Habe ein Problem: Und zwar habe ich eine HP-Hintergrund mit Photoshop gemacht.








Jetzt komt das Problem. Wenn ich jetzt bei Dreamweaver oder Frontpage einen Text im grauen Hintergrund eingeben will, werde ja ja logischerweis nach oben oder unten geschickt, das es sich ja um ein bild handelt. Ich möchte dies aber gerne als HP nehmen. 

Ich habe nicht soviel Ahnung davon. Die buttons habe ich schon mit ImageReady und per Imagemap zum anklicken gemacht. Das mit dem Text is aber ein Problem , dass ich nicht alleine lösen kann.

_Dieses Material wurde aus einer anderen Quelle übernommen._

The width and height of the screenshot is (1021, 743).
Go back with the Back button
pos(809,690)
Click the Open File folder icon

Hoffe ihr könnt mir helfen ohne gleich blödel antworten zu schreiben, wie z.b.: Kauf dir einfach ne Homepage.....

MfG

Dennis


----------



## SilentWarrior (27. Juli 2004)

Ich kapier ehrlich gesagt grad nicht, was du meinst. Was wird nach oben und unten geschickt? Das Bild?

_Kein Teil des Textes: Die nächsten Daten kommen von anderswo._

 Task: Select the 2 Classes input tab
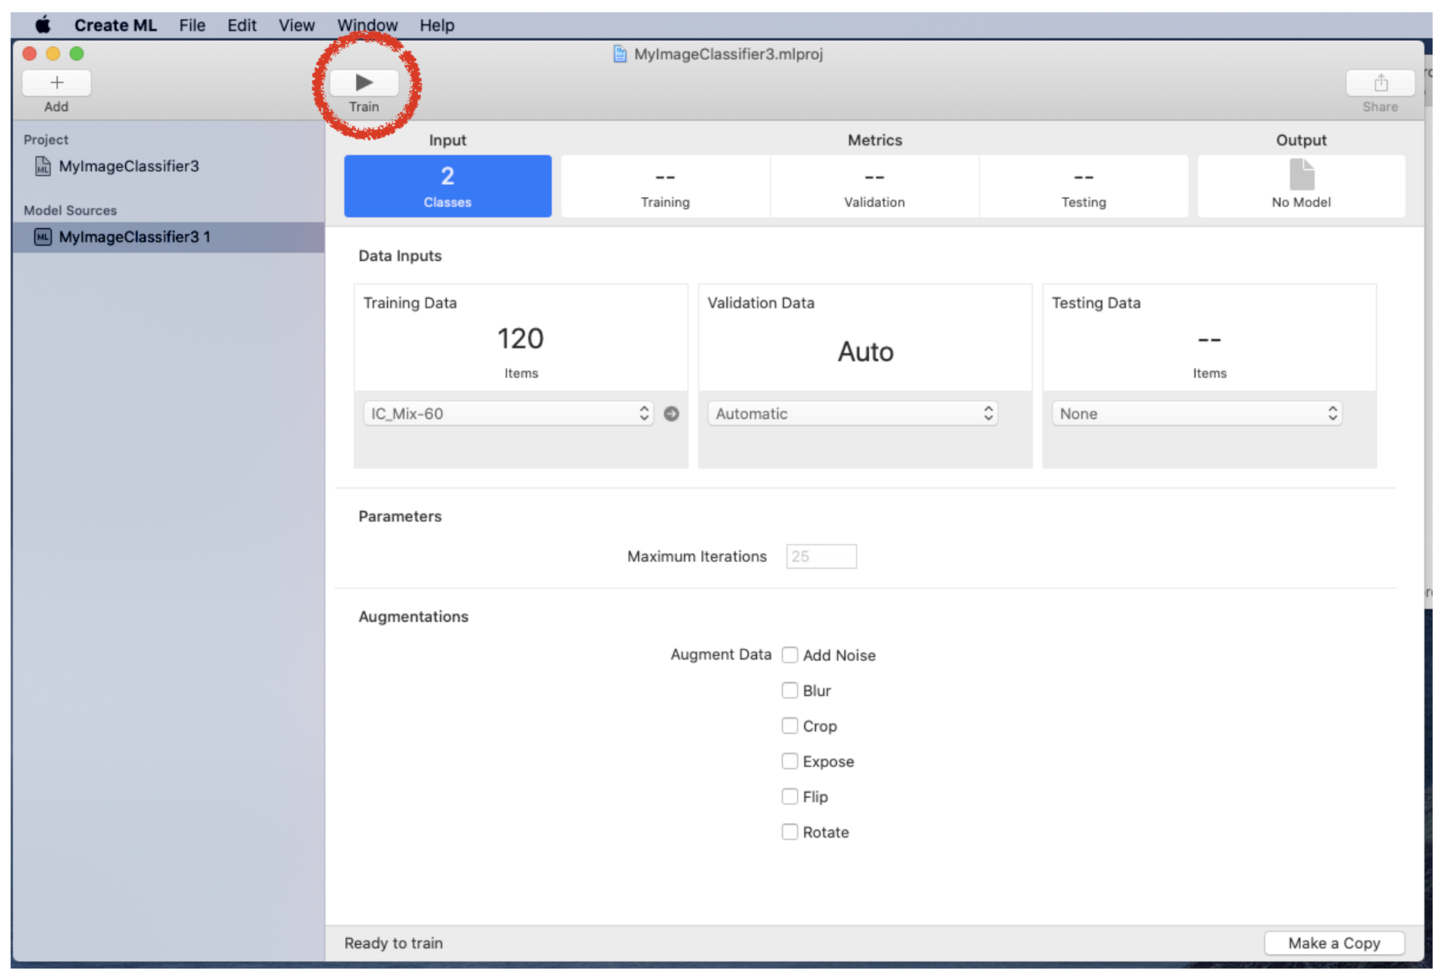point(448,187)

Mal eine Frage an alle: Wenn ich diese URL:

http://http://mach-3-turbo.freehost.ag/Kopie(2)vonhpKopie.jpg

eingebe, komme ich zur Microsoft-Website, und das im Firefox. Ist das ne kleine Verarschung der Entwickler oder woran liegt das?


----------



## teamep (27. Juli 2004)

1. mit der addresse kappier ich nicht warum hier das bild nciht ist.
habe es hochgeldaden und die url dann richtig in den img kopiert. 

2. meine mit hoch- und runtergeschickt, dass das einfügen von texten nur über oder unter dem bild geht aber nciht im bild.


----------



## teamep (28. Juli 2004)

hallo leute was los? kann mir den keine helfen?


----------



## Tobias Menzel (28. Juli 2004)

Hi,

1. Dein Bild will sich nicht verlinken lassen, weil das der Hoster anscheinend nicht zulässt.

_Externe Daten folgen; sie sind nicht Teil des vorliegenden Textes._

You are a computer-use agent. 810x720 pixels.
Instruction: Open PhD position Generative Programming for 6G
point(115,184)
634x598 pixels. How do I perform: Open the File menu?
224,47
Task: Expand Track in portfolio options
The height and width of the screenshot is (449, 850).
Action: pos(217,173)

2. Natürlich kanns Du nicht ohne Weiteres auf ein Bild schreiben. Lösung: Entweder das Bild als Hintergrund definieren oder ein Layer (DIV) über dem Bild erstellen, in das die Schrift kommt.

Die Suche im Forum (nach Layer, DIV, Layout Slicen, Tabellen, Hintergrund etc.) wird Dir sicher ein wenig weiterhelfen. Ebenso http://www.selfhtml.org

Gruß


----------



## fluessig (28. Juli 2004)

Bei selfhtml solltest du mal nach dem Stichpunkt "Wasserzeichen bei Tabellen" suchen.
Die Bezeichnung deiner Bilddatei ist ungünstig gewählt. Mach einen Dateinamen der nur Kleinbuchstaben enthält und keine Klammern. Die Klammern sind weniger das Problem, aber bei manchen Hostern werden Bilder nur angezeigt, wenn alles klein geschrieben ist. Dies gilt auch für die Endung.


----------